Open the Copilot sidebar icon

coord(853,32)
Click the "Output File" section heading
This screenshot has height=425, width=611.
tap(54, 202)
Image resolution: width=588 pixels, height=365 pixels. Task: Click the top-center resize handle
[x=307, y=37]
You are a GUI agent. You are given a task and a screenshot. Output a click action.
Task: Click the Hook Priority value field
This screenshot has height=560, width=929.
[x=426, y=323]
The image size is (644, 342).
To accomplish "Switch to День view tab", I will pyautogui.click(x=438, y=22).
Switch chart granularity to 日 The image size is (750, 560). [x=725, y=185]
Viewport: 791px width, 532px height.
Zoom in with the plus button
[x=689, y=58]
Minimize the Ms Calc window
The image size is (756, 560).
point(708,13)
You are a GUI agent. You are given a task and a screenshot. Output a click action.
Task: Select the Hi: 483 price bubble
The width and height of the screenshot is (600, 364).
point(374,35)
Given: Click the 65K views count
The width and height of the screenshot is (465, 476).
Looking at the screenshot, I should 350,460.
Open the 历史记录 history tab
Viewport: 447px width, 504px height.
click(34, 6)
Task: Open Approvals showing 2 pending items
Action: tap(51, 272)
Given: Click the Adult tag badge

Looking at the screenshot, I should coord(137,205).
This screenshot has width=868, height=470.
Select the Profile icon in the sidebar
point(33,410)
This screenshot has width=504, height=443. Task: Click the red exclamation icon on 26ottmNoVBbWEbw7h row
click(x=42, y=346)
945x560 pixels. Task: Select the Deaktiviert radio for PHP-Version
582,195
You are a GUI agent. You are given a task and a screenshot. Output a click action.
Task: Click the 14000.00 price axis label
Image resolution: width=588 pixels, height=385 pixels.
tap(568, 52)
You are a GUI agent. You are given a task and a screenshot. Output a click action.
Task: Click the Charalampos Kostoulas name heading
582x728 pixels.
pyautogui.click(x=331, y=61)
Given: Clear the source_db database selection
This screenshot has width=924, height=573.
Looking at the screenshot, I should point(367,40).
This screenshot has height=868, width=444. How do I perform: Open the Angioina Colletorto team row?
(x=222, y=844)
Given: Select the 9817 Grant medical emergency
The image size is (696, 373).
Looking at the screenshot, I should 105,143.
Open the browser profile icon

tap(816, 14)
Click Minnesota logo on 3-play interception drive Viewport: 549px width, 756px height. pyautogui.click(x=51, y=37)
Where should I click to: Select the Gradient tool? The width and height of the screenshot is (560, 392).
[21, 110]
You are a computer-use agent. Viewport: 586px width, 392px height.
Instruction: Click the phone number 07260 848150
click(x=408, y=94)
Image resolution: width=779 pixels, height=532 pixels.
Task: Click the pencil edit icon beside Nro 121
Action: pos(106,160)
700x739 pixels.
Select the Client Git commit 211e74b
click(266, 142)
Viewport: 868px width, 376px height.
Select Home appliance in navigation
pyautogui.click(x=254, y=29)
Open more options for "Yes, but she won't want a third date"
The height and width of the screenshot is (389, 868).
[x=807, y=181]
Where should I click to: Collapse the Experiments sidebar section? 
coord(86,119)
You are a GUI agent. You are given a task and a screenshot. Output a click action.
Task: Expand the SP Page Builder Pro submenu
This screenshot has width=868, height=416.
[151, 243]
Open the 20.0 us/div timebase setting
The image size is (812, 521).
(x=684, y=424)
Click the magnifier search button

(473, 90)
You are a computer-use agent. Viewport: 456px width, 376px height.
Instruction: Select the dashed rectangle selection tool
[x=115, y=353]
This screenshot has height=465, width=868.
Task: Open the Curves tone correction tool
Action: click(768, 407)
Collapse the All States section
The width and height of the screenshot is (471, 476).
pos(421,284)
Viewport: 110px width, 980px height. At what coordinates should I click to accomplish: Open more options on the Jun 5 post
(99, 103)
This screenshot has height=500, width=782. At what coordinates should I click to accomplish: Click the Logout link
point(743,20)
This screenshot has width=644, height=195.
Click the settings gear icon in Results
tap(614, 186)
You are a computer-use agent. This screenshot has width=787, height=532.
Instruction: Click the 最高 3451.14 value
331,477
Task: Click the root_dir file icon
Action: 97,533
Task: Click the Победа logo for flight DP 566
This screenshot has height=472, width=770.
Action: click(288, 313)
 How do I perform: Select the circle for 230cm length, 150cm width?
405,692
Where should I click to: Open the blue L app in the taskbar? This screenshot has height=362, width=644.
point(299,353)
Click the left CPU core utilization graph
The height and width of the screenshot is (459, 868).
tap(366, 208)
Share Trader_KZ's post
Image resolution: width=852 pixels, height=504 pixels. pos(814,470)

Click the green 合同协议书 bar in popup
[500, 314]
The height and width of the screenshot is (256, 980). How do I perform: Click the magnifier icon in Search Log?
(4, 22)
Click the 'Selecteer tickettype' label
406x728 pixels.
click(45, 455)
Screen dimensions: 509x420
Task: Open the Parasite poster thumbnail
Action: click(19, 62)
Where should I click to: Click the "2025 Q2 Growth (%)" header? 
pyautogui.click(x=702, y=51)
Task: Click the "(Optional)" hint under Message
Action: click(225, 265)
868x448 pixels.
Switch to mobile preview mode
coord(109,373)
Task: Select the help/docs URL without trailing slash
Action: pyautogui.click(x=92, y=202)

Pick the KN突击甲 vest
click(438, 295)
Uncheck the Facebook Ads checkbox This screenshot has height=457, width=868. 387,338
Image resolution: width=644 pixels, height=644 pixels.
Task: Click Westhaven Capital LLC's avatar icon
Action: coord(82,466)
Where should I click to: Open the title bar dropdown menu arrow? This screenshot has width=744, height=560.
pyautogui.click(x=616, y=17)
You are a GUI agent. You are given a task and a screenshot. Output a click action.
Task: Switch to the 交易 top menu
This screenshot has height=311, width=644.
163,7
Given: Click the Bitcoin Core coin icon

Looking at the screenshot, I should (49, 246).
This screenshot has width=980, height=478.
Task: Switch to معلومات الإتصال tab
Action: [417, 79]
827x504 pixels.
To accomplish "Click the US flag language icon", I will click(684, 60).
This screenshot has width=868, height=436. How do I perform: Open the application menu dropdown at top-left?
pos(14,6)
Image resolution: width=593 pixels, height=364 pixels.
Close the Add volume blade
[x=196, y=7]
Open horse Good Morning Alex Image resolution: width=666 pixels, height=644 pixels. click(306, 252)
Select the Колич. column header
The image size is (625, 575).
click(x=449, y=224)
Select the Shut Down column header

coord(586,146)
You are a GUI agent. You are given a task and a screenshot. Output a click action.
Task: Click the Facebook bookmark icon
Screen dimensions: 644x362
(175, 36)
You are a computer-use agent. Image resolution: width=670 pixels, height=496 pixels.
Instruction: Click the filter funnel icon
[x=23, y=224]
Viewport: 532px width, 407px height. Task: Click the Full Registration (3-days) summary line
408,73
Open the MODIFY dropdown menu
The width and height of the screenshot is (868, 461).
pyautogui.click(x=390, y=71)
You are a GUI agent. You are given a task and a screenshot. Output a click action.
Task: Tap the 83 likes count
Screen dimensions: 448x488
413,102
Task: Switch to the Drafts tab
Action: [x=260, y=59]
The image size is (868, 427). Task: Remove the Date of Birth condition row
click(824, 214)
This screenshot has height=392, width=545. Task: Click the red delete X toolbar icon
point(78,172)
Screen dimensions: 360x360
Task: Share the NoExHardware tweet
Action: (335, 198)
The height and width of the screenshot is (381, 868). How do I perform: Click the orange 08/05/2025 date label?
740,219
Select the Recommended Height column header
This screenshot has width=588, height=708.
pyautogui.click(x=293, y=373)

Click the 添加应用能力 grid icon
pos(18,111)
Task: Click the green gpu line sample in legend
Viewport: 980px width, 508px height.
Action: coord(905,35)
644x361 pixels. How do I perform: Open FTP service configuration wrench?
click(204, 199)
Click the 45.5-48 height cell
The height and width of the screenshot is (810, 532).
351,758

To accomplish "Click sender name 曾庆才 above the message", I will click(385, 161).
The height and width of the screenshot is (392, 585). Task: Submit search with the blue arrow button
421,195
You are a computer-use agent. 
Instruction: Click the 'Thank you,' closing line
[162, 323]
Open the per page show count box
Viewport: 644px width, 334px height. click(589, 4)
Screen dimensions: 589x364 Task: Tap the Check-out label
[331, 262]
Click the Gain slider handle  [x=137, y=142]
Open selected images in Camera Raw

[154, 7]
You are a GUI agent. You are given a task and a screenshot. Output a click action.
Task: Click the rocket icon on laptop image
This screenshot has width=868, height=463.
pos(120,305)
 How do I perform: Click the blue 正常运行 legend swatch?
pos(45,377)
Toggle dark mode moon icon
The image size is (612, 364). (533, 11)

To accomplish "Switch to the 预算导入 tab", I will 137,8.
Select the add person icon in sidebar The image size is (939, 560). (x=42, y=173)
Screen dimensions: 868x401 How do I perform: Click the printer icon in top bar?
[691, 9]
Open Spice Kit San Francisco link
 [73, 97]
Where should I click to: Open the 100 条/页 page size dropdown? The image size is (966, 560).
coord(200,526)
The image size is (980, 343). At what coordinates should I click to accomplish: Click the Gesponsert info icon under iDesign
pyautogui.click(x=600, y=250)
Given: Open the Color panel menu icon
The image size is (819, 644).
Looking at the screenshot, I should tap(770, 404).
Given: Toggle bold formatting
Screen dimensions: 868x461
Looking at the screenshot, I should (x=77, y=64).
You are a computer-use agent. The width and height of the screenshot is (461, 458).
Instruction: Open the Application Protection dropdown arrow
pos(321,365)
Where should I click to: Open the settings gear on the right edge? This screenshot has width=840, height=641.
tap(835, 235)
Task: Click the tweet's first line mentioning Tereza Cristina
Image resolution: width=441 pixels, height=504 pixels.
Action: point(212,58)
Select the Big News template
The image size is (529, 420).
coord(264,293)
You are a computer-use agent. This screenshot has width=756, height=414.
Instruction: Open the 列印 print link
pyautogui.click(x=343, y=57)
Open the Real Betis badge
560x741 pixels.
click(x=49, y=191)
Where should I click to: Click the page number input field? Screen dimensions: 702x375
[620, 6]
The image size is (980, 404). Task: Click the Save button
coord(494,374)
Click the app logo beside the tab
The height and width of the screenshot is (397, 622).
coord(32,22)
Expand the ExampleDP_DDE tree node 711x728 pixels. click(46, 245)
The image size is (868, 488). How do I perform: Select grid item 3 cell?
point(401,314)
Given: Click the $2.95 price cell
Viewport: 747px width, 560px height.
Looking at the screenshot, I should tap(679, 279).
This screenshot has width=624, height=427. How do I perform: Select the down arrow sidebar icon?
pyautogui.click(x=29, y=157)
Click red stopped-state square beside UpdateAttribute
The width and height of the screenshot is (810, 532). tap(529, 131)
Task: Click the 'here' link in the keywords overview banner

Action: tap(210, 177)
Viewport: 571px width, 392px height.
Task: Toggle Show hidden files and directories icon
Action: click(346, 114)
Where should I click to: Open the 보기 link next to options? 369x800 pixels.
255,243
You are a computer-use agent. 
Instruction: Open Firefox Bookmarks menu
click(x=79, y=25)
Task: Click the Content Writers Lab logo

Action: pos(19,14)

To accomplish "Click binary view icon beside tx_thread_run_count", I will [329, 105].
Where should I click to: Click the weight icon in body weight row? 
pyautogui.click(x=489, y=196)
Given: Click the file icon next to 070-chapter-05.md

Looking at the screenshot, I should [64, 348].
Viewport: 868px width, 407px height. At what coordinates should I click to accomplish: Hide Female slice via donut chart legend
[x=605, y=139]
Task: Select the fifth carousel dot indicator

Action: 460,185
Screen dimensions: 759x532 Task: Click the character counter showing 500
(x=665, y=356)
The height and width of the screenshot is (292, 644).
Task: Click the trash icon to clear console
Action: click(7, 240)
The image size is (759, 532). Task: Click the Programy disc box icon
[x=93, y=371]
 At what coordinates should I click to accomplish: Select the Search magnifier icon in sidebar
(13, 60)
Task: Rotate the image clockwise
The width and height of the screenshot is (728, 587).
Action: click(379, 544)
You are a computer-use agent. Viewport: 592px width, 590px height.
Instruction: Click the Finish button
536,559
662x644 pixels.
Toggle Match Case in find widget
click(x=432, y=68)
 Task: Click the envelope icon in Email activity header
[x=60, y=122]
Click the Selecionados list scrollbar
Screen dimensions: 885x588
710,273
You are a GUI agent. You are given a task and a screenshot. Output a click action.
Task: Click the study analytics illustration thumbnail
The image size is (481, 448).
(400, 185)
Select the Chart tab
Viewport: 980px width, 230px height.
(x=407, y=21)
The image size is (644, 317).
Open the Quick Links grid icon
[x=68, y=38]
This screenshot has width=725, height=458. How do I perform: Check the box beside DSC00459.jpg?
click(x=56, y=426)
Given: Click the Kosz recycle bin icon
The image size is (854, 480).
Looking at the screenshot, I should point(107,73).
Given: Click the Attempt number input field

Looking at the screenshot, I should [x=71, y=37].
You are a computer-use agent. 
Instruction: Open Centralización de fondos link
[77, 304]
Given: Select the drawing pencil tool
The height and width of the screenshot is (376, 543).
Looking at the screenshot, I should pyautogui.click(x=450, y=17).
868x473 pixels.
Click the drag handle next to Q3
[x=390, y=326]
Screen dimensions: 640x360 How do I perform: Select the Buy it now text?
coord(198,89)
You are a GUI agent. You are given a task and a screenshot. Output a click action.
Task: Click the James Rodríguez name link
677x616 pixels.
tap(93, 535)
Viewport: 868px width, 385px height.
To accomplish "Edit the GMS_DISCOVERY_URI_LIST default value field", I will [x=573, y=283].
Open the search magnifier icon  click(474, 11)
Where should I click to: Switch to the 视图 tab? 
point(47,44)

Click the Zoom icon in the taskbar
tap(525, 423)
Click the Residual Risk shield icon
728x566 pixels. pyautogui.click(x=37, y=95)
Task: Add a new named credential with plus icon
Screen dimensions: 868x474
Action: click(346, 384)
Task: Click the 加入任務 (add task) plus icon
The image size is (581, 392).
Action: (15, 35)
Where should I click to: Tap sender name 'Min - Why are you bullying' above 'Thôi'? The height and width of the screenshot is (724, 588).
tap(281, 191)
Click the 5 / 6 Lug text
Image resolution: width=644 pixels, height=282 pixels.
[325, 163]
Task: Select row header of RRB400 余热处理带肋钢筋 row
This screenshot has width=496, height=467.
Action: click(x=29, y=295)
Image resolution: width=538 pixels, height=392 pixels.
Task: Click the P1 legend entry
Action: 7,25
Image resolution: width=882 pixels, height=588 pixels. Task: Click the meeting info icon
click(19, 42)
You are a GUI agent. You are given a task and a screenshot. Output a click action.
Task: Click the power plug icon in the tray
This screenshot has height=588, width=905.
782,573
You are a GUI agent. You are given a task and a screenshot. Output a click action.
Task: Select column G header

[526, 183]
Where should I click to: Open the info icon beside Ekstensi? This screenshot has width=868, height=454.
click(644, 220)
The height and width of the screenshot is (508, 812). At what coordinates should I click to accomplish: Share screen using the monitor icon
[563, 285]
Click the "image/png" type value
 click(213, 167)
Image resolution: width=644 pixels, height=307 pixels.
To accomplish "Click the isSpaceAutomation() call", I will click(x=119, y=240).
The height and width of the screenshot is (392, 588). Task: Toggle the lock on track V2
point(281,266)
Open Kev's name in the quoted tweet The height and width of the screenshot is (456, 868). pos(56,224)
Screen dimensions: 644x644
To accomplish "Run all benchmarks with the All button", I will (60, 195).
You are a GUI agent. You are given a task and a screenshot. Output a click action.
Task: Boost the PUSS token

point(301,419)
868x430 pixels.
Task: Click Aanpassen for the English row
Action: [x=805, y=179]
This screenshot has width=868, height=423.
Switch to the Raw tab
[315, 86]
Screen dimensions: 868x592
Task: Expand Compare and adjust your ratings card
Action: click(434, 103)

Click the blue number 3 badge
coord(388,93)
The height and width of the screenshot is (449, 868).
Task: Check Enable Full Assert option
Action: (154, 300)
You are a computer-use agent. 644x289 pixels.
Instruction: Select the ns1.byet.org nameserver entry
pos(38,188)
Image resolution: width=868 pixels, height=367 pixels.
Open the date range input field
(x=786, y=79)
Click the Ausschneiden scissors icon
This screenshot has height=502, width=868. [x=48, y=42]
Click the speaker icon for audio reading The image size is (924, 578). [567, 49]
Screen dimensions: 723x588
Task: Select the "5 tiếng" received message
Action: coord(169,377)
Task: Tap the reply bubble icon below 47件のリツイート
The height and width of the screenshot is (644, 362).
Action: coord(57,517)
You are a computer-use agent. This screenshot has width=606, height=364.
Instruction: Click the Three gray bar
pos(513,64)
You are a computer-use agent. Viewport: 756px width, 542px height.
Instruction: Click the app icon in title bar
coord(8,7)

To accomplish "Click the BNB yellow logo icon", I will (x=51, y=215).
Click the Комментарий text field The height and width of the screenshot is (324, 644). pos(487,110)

○ ○ ○ ○ ○

WORK TASK: Return the lines above that include the string "will".

FINISHED EXERCISE:
To accomplish "Switch to День view tab", I will pyautogui.click(x=438, y=22).
To accomplish "Click the US flag language icon", I will click(684, 60).
To accomplish "Click sender name 曾庆才 above the message", I will click(385, 161).
To accomplish "Switch to the 预算导入 tab", I will 137,8.
To accomplish "Click binary view icon beside tx_thread_run_count", I will [329, 105].
To accomplish "Edit the GMS_DISCOVERY_URI_LIST default value field", I will [x=573, y=283].
To accomplish "Click the isSpaceAutomation() call", I will click(x=119, y=240).
To accomplish "Run all benchmarks with the All button", I will (60, 195).
To accomplish "Click the BNB yellow logo icon", I will (x=51, y=215).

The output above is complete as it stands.